Tax Rebates are Good, But Permanant Tax Cuts are Better

Human Events | Mark Skousen | Jan. 22, 2008

Anytime the government gives money back to the people, it’s a good thing, so I have no qualms about President Bush’s tax rebate of $800 per taxpayer, or $1,600 per couple. He ought to recommend it every year, not just when a recession threatens.

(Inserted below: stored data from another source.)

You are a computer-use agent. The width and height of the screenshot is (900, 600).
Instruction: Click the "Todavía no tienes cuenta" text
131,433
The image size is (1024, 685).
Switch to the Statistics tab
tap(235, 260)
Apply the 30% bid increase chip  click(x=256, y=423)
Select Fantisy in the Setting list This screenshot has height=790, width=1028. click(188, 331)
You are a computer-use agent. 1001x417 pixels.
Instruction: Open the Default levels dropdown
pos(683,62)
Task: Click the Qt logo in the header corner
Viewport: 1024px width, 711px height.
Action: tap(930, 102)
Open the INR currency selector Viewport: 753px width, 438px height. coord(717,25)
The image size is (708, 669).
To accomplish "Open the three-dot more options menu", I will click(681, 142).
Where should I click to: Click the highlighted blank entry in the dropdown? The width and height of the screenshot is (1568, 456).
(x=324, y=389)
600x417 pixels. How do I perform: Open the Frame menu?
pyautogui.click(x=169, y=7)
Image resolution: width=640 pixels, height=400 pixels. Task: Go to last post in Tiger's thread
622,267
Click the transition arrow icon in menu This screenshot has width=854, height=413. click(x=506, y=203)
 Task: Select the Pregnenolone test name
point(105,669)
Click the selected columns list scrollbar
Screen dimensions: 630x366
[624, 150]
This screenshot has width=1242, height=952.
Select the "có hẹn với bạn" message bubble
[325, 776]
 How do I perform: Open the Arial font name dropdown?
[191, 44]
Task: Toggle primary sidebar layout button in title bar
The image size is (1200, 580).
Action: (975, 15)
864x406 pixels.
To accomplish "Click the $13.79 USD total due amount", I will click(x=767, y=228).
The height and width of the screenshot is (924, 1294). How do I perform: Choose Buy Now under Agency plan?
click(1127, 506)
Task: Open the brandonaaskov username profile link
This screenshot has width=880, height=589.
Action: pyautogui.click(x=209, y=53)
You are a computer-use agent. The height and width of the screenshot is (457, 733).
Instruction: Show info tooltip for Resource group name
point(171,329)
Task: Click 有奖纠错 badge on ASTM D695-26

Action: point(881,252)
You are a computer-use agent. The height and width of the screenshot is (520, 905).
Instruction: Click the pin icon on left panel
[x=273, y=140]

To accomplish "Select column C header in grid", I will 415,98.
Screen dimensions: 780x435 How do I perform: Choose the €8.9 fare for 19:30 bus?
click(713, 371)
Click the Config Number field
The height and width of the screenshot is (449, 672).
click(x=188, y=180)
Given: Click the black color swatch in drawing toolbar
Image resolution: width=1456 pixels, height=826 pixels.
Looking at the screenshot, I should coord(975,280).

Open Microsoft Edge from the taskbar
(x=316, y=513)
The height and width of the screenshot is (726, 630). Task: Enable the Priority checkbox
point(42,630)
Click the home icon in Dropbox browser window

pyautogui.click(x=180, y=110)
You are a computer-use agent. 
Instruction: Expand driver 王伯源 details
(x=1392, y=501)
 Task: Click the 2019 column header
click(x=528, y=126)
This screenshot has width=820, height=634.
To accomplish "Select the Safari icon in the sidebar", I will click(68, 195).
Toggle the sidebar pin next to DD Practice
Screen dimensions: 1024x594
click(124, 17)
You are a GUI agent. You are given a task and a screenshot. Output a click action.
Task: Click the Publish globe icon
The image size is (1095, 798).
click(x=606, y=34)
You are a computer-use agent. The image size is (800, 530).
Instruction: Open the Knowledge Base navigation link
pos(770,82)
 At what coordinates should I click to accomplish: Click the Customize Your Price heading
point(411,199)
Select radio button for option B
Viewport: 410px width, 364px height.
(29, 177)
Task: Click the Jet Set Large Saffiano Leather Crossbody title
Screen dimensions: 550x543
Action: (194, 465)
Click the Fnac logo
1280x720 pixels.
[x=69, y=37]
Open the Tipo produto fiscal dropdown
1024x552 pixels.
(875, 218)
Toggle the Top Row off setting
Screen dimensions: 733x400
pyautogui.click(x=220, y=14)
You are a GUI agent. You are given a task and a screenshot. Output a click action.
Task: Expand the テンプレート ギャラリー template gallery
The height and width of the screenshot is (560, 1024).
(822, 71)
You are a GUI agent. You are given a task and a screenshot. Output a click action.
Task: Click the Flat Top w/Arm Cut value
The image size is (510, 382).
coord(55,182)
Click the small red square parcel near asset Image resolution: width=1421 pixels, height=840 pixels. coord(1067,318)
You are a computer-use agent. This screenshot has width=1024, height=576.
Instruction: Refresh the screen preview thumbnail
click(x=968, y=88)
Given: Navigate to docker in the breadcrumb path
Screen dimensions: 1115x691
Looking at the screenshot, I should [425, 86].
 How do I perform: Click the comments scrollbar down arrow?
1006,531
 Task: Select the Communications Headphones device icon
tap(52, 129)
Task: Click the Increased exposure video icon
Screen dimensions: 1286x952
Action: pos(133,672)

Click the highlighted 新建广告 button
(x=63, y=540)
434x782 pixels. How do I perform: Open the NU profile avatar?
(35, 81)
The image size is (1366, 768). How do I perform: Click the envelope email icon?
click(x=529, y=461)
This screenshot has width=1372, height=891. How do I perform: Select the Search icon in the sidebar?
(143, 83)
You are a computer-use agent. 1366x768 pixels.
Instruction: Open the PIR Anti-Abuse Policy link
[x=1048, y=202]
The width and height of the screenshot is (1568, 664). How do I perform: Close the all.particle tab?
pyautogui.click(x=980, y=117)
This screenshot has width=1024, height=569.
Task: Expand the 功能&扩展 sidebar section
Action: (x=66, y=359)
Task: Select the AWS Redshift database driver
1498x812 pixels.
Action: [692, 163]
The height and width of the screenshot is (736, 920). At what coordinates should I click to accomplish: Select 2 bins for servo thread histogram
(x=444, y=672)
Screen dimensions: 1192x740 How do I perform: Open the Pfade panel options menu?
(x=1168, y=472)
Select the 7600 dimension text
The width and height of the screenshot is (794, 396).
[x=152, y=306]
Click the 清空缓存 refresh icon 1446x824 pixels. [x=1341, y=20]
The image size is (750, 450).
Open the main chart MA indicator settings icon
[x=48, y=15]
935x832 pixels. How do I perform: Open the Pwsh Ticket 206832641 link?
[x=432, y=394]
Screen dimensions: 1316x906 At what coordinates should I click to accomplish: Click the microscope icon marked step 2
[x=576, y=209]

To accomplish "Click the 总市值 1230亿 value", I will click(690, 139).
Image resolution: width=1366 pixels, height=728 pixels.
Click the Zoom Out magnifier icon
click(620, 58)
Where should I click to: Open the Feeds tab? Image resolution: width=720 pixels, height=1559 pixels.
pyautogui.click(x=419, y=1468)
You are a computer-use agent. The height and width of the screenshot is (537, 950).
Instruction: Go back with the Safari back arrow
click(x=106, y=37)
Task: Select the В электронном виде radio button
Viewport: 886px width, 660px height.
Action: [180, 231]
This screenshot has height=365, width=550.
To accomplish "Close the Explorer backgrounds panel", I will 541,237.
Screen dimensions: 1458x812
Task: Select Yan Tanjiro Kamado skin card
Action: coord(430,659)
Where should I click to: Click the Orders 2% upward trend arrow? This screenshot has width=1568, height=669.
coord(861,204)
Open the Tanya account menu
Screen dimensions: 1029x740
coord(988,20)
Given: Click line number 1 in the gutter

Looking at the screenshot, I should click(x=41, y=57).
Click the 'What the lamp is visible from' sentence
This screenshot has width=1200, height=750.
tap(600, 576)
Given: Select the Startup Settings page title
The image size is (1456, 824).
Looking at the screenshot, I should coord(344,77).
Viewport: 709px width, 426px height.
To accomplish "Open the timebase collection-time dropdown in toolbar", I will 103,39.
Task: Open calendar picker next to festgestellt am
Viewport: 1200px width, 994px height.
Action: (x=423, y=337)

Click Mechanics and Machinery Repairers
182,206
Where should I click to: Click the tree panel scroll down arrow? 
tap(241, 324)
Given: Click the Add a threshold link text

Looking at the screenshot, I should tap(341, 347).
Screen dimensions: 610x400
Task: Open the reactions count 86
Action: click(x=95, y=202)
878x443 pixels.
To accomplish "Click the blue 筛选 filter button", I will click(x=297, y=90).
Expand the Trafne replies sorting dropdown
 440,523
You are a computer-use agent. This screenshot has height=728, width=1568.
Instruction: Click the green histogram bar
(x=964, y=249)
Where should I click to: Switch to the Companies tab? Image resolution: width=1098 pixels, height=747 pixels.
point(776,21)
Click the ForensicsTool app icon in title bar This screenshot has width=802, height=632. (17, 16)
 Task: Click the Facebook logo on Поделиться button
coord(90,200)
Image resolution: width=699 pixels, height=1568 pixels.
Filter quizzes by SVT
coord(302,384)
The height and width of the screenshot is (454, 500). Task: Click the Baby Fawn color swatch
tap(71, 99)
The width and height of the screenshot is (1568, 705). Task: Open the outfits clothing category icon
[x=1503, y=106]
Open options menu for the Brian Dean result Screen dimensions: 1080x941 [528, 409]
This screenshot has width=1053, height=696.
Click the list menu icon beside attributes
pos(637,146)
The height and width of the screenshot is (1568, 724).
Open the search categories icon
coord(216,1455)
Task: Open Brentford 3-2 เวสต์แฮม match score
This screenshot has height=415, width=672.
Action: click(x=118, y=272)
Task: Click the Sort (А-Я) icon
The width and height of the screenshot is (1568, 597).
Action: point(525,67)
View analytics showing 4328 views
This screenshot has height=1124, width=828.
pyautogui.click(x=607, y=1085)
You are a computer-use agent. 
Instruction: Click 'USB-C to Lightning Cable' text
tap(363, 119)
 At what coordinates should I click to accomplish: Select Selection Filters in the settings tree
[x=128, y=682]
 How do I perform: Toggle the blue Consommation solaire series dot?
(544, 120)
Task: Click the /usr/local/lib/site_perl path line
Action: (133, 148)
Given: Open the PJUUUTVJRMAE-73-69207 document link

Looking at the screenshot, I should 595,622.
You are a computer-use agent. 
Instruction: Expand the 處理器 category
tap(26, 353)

Bush did the same thing in 2001 only on a smaller scale: $300 per person, or $600 per couple. It did a lot of good to encourage a recovery in the economy, precisely because most people paid off consumer debt or saved/invested in the tax rebate. Those pundits on CNBC (and even President Bush) who said that if consumers don’t spend the money, the rebates would do no good, were proven wrong. The US economy started recovering right after the rebates went into effect. As I wrote recently in the Wall Street Journal, and the Christian Science Monitor, the economy is driven by supply-side saving and investment, not consumer spending. Consumer spending is the effect, not the cause, of prosperity.

Of course, I (and Wall Street) would prefer that President Bush take advantage of this dire economic situation to push for permanent extention of the 2001 Bush tax package instead of a stopgap measure. But this isn’t the first time this administration has disappointed free-market conservatives.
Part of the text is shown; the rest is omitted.